## Start
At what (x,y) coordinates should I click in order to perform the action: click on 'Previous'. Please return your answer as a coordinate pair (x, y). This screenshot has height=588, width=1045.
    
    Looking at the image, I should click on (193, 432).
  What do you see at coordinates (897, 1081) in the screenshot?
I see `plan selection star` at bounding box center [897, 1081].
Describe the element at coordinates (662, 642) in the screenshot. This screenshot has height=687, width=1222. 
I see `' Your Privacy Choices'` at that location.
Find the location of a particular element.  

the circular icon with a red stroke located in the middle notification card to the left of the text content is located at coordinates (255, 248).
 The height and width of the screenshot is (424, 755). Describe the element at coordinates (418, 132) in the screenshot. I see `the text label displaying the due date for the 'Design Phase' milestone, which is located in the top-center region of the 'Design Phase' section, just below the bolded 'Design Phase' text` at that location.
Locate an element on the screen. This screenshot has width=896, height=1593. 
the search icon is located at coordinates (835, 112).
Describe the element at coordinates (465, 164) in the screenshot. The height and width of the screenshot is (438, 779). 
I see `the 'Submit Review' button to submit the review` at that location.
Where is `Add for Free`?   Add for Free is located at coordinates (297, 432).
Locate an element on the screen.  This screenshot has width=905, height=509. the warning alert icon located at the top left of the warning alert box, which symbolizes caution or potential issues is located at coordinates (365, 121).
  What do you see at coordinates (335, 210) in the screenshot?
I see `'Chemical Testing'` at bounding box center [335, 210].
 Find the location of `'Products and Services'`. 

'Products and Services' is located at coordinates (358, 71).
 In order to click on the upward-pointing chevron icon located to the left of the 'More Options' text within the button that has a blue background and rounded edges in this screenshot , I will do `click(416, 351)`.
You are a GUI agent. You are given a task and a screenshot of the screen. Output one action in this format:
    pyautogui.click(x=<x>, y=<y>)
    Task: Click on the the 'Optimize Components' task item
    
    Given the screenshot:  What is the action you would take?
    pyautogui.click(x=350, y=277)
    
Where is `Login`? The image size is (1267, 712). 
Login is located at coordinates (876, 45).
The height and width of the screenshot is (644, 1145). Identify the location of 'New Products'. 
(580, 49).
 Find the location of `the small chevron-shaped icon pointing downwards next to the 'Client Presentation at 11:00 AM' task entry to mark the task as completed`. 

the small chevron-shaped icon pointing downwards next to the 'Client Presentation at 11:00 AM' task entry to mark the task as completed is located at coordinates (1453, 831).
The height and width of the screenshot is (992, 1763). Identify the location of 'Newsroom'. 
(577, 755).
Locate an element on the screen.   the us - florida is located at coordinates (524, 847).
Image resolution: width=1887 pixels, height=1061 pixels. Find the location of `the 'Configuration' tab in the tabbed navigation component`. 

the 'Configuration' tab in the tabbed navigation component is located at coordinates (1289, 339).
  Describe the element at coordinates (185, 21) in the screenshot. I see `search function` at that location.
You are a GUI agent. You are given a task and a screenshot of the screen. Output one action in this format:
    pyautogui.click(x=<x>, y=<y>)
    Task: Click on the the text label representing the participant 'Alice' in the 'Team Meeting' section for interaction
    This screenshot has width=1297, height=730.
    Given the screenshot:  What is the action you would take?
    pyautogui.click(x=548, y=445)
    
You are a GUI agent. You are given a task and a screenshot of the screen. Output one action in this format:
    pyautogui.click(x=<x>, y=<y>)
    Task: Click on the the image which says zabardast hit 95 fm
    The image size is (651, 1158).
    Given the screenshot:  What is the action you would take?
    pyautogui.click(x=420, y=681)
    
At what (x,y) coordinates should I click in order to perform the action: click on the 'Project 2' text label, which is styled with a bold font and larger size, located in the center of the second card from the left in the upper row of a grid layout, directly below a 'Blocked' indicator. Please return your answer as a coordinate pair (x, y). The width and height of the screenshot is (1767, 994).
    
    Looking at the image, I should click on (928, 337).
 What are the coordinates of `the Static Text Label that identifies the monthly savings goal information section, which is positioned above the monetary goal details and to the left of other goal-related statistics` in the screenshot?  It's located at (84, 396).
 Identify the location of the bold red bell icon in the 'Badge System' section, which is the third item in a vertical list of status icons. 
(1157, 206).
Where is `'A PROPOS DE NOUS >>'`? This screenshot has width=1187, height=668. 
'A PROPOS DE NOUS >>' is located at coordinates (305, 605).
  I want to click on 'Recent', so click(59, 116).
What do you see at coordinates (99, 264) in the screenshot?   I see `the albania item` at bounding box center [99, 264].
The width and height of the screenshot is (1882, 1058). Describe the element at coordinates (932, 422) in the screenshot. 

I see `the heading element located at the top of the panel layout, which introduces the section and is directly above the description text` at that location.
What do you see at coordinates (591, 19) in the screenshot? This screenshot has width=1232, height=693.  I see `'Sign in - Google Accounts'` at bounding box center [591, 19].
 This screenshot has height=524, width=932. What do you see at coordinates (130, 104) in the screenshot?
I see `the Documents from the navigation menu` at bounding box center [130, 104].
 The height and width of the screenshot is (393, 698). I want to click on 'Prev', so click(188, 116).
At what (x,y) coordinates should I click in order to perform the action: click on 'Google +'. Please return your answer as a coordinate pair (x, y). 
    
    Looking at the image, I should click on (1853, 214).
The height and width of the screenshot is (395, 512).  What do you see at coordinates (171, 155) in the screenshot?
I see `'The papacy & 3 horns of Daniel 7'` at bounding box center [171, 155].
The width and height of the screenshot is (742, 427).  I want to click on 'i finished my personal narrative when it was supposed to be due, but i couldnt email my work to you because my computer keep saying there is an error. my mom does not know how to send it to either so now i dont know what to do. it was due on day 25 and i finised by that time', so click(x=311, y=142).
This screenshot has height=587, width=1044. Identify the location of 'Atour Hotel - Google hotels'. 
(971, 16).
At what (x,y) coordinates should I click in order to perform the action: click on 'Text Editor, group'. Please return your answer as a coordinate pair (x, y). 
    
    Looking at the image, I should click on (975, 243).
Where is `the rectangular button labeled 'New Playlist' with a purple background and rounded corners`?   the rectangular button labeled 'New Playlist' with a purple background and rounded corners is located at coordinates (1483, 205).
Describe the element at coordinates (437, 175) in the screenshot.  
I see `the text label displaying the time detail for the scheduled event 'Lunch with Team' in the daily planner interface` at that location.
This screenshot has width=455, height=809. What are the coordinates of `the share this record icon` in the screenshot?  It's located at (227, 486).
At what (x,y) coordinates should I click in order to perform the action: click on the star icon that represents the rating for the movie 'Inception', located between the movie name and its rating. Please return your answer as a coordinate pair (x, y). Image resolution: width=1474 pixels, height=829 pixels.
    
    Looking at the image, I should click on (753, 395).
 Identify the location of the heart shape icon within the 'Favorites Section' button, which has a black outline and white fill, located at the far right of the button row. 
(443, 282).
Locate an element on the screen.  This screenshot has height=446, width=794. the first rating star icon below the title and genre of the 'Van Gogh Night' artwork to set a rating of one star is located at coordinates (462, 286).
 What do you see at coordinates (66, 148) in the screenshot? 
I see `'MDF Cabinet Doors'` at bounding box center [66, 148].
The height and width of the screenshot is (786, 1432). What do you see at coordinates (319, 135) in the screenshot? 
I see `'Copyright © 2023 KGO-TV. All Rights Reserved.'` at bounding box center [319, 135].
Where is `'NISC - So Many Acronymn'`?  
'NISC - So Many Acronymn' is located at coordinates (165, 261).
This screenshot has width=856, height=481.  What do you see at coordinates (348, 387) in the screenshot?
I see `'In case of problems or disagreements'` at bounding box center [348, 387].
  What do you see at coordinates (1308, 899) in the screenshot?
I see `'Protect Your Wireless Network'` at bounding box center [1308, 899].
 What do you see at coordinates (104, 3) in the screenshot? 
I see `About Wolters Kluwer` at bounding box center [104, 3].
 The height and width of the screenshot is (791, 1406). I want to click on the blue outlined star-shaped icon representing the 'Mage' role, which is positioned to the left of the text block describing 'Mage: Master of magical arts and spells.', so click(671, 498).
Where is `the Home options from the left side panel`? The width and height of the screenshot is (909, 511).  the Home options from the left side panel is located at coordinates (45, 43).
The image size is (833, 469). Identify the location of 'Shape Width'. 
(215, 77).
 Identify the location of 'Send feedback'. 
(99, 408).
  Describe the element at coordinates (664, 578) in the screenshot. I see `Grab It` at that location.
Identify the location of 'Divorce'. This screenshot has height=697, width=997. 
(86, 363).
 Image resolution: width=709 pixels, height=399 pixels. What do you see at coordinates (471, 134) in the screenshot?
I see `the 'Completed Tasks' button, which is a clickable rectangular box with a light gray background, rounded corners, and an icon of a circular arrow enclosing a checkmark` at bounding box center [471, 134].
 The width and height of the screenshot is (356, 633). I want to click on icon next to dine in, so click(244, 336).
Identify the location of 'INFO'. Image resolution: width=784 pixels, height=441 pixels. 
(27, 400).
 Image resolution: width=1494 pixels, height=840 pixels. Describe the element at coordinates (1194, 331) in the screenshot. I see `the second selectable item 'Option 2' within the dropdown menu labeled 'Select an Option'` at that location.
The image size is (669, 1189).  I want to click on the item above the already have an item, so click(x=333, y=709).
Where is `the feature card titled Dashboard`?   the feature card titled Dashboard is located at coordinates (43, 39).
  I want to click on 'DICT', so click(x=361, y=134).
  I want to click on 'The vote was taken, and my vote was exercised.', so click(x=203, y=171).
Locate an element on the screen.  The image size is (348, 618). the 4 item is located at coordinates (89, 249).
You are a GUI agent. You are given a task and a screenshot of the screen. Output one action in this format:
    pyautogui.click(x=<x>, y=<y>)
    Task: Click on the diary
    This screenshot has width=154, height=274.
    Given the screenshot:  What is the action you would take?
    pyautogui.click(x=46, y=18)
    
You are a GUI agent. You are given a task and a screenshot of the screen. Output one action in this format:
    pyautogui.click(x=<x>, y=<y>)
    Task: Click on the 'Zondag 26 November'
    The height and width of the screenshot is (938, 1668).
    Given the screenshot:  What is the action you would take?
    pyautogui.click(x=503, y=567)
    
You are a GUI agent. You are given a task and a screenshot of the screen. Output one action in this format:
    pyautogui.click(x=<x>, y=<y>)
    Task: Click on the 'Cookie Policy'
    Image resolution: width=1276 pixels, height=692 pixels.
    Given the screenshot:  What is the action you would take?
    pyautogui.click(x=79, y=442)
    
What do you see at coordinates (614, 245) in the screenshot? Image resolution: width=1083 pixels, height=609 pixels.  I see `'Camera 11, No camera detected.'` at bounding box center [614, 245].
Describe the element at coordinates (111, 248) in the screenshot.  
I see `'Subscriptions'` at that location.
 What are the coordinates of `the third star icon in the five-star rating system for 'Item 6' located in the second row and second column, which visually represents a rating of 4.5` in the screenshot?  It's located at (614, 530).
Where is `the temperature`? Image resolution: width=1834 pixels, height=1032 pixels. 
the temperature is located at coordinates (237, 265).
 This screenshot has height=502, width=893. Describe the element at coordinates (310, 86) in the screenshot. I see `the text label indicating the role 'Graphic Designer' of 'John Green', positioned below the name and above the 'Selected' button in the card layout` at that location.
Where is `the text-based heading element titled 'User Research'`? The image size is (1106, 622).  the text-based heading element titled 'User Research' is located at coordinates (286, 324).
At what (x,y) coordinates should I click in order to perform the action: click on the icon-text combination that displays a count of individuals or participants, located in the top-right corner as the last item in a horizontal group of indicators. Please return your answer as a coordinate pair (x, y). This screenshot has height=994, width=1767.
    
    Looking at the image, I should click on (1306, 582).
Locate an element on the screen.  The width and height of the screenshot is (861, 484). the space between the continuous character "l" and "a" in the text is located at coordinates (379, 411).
## End
▶ **Task to carry out**: Reproduce the rows starting at the line containing "This screenshot has width=455, height=809." and ending at the line containing "(443, 282).", substituting "heart-shaped" for "heart shape" and leaving everything else unchanged.

▶ **The result**:
This screenshot has width=455, height=809. What are the coordinates of `the share this record icon` in the screenshot?  It's located at (227, 486).
At what (x,y) coordinates should I click in order to perform the action: click on the star icon that represents the rating for the movie 'Inception', located between the movie name and its rating. Please return your answer as a coordinate pair (x, y). Image resolution: width=1474 pixels, height=829 pixels.
    
    Looking at the image, I should click on (753, 395).
 Identify the location of the heart-shaped icon within the 'Favorites Section' button, which has a black outline and white fill, located at the far right of the button row. 
(443, 282).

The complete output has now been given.